Marginal Bone Loss in Internal Conical Connection Implants Placed at the Crestal and Subcrestal Levels before Prosthetic Loading: A Randomized Clinical Study

Materials (Basel). 2022 May 23;15(10):3729. doi: 10.3390/ma15103729.

Abstract

The vertical position concerning the bone in which the implants are placed has been related as one of the factors causing marginal bone loss. The objective of this study was to evaluate the bone loss that occurs before prosthetic loading around tapered internal connection (CIC) implants placed at the crestal (C) and subcrestal (S) levels.

Method: A randomized clinical trial (RCT) was carried out, with a sample size of 62 implants placed in 27 patients who underwent radiological controls on the day of placement, at one month, and at 4 months, and stability was measured by resonance frequency analysis (RFA) on three occasions.

Results: Bone loss in implants C and S from the time of placement (T0) and the month after (T1) was not significant (p = 0.54) (C = 0.19 mm and S = 0.15 mm). The difference between one month (T1) and four months (T2) (C = 0.17 mm and S = 0.22 mm) was not significant either (p = 0.26). The difference between the day of placement (T0) and the third and last measurement (T2) was almost null (p = 0.94) (C = 0.35 mm and S = 0.36). The overall success rate of the implants was 97.8%. The stability of the implants measured with RFA went from 70.60 (T0) to 73.16 (T1) and 74.52 (T2).
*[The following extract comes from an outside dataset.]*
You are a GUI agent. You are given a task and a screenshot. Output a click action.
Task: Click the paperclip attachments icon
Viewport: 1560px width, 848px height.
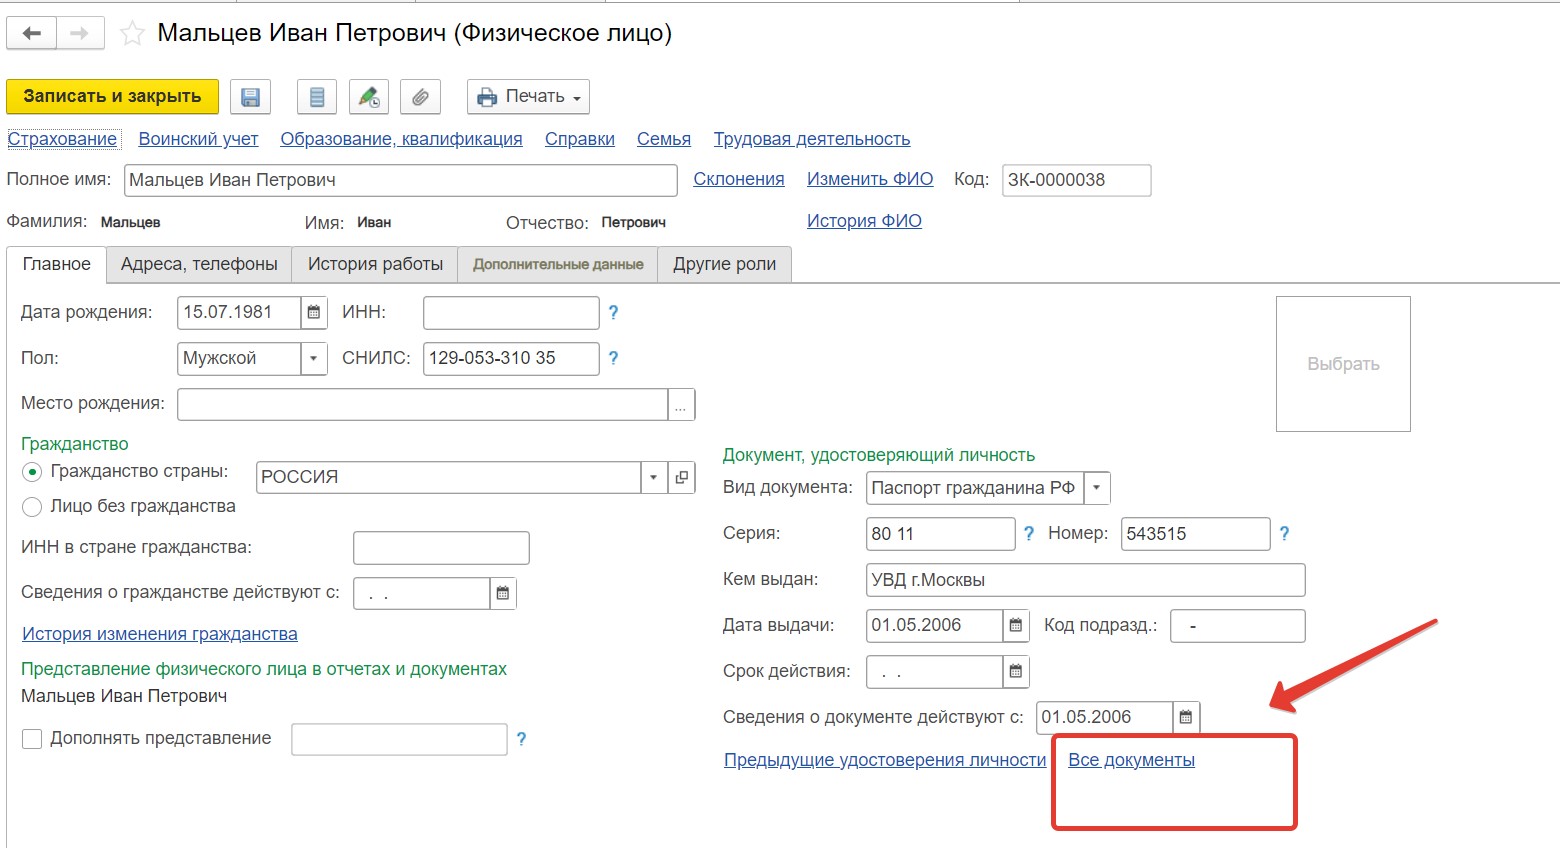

Conclusions: No significant differences were found in the bone loss for implants placed at the C and S levels. The millimeters of bone loss detected in both vertical positions did not have a significant impact on the stability of the implants.

Keywords: bone remodeling; external connection; internal connection; peri-implant bone loss; preload prosthesis.

Grants and funding

This research received no external funding.